[PAGE TEXT]
##########

Chicken and Chorizo Pasta Bake
This hearty Italian dinner bake combines cubed chicken breast and chunks of Spanish chorizo with penne pasta. The ingredients are cooked together before being combined with a rich, creamy tomato sauce. The mixture is then transferred to a dish, generously covered with a blend of Cheddar, mozzarella and Parmesan cheeses, and baked until the top is beautifully golden and bubbling. It's a satisfying one-dish meal perfect for a family supper.
Ingredients
- 3.5 cups penne pasta
- 1 tablespoon olive oil
- 4 boneless chicken breasts, cut into 1/2 inch cubes
- 1 red bell pepper, chopped
- 1 chorizo sausage, cut into chunks
- 1.5 cups tomato puree
- 1 cup light cream
- 0.5 teaspoon red pepper flakes
- 0.5 cup shredded Cheddar cheese
- 0.5 cup shredded mozzarella cheese
- 0.25 cup freshly grated Parmesan cheese
Method
- Preheat your oven to 375 degrees F (190 degrees C).
- Boil a large pot of lightly salted water. Cook the pasta for 8 to 10 minutes until it reaches an al dente texture, then drain it and set it aside.

##########

[DATA PROVIDED]
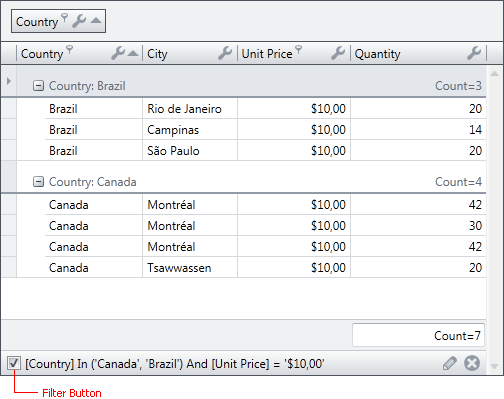
Task: Click wrench icon in Country group panel box
Action: coord(79,21)
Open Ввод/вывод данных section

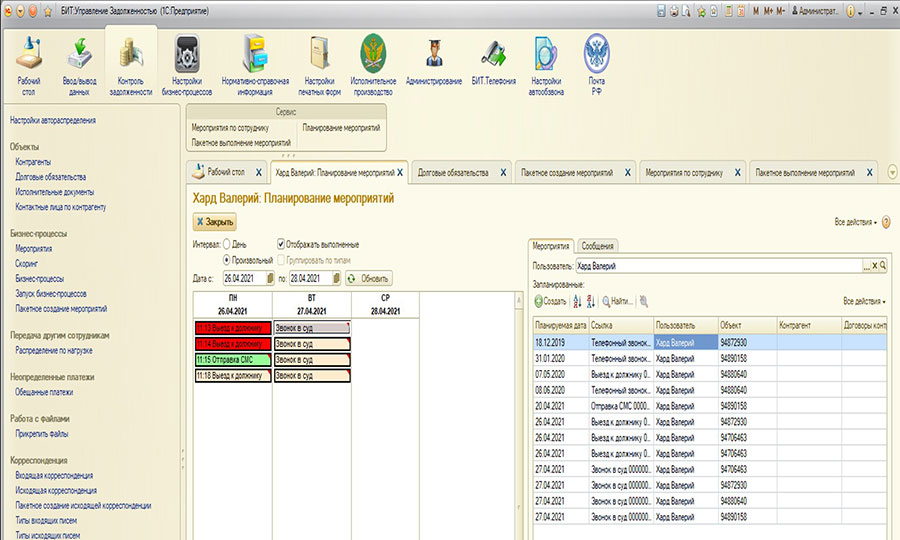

##########

[TASK SET]
**A)** Copy the passage of the pasta bake recipe that opens with the words containing "Chicken and Chorizo" and closes with "a family supper.".
**B)** List every ingredient in the pasta bake recipe whose amount is given in cups.
**C)** Answer these questions from the pasta bake recipe:
(i) To what temperature in degrees Fahrenheit should the oven be preheated?
(ii) How many boneless chicken breasts does the recipe call for?
(iii) For how many minutes should the pasta be cooked?

[SOLUTIONS TO THE PROBLEMS]
**A)**
Chicken and Chorizo Pasta Bake
This hearty Italian dinner bake combines cubed chicken breast and chunks of Spanish chorizo with penne pasta. The ingredients are cooked together before being combined with a rich, creamy tomato sauce. The mixture is then transferred to a dish, generously covered with a blend of Cheddar, mozzarella and Parmesan cheeses, and baked until the top is beautifully golden and bubbling. It's a satisfying one-dish meal perfect for a family supper.

**B)**
- Penne pasta
- Tomato puree
- Light cream
- Shredded Cheddar cheese
- Shredded mozzarella cheese
- Freshly grated Parmesan cheese

**C)**
(i) 375 degrees F
(ii) 4
(iii) 8 to 10 minutes